## 所給文章
-.-.-
安成久說,去年接了薩滿以後,現在身體好多了,胖了,感覺好多了。今年6月又犯了一次病。作為薩滿就應該治病,可是現在要工作,不能做。我的病可能與這有關係。我又給神位上供,用七種花沐浴,以後就好多了。我們是在夢裡學的薩滿曲子、鼓點,老師教得很清楚。有時夜裡休息不好,醒來就忘了一半。 安成久也知道一些薩滿教知識,他介紹說,有的家族神位是從東北帶來的,要把這種神請過去,才能當薩滿。伊散珠媽媽是薩滿場院里地位最高的神。 看病的時候,病人家里人的態度很重要。你相信,病就能好一點。經我們看了以後,按照吩咐去做,好得就快,不相信的反而嚴重。有個病人頭疼,不能動。我們說出了他的病因,就是他到了不能去的地方和臟的地方,像生小孩、死人的人家是不能去的,他就違犯了這個規矩。可是他不相信,病又反復了。他病重,對我們來說,病也更重。我們的目的就是要徹底把病治好。做薩滿的不能做惡事、壞事,只能做好事,不然就是懲罰自己。
-.-.-
## 所給資料
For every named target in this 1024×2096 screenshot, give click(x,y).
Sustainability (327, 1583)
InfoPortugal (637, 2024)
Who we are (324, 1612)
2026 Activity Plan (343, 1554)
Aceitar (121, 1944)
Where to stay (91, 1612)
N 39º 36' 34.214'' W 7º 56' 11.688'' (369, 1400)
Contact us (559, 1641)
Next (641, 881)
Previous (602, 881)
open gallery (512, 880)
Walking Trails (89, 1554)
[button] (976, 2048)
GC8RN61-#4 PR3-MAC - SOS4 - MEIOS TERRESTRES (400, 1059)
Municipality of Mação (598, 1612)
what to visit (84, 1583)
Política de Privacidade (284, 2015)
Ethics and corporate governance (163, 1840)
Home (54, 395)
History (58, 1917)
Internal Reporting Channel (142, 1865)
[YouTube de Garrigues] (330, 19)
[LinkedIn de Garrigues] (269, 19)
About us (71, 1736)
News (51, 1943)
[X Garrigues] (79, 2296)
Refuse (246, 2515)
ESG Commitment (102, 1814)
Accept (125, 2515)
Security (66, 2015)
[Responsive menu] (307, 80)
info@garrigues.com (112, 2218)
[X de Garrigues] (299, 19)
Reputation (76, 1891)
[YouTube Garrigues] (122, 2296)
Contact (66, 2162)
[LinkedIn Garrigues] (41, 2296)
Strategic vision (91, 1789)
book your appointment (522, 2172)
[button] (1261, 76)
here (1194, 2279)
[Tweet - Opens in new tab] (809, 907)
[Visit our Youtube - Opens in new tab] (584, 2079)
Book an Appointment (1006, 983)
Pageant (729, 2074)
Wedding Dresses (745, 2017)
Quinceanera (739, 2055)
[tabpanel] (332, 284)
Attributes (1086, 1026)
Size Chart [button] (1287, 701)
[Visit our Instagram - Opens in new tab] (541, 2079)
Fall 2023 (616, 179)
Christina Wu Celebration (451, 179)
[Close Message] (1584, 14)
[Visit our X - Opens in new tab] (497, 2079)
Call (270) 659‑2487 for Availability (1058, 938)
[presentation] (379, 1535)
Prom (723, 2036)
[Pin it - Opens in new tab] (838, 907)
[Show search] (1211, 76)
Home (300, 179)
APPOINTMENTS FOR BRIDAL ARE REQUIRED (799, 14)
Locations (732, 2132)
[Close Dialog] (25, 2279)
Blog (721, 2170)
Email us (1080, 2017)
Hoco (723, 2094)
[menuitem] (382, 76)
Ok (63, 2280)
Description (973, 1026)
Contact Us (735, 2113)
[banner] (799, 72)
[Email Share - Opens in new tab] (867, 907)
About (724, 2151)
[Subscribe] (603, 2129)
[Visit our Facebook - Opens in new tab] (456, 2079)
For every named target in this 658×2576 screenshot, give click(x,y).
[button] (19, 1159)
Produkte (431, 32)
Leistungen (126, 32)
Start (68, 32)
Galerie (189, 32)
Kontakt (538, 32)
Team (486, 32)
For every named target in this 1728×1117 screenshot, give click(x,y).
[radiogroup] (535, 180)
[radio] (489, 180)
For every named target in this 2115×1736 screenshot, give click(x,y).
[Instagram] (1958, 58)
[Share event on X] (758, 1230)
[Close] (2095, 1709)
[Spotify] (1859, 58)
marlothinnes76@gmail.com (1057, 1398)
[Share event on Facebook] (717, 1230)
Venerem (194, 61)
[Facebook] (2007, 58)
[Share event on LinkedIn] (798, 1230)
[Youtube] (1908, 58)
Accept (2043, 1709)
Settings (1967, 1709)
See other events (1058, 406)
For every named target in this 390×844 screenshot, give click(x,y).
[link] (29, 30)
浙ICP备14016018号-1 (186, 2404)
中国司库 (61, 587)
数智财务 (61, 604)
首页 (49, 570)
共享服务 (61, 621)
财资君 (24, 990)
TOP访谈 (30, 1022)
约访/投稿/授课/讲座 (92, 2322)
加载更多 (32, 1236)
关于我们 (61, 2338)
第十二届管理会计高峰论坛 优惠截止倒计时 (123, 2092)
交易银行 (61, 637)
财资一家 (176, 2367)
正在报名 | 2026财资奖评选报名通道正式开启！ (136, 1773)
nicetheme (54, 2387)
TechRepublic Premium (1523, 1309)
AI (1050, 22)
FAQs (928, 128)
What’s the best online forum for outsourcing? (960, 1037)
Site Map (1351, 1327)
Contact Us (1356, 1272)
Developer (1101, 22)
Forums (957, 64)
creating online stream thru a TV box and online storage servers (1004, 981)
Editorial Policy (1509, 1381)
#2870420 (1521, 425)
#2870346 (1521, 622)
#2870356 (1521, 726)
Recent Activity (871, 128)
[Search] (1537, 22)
-.-.-
## 練習要求
1 - 請依據所給文章,判斷下列各項說法是否與文章相符,逐項回答「是」或「否」,並照錄文章中足以判定的原句:(a)安成久今年6月又犯了一次病;(b)薩滿曲子和鼓點是由老師白天當面傳授的;(c)伊散珠媽媽是薩滿場院里地位最高的神。
2 - 根據所給文章,安成久給神位上供之後,用什麼沐浴?
3 - 請將所給文章中的「做薩滿的不能做惡事、壞事,只能做好事,不然就是懲罰自己。」一句譯成英文。

## 參考答案
1 -
(a)是。「今年6月又犯了一次病。」
(b)否。「我們是在夢裡學的薩滿曲子、鼓點,老師教得很清楚。」
(c)是。「伊散珠媽媽是薩滿場院里地位最高的神。」

2 - 用七種花沐浴。

3 - A shaman must not do evil or wicked deeds and may only do good ones; otherwise, it is a punishment upon oneself.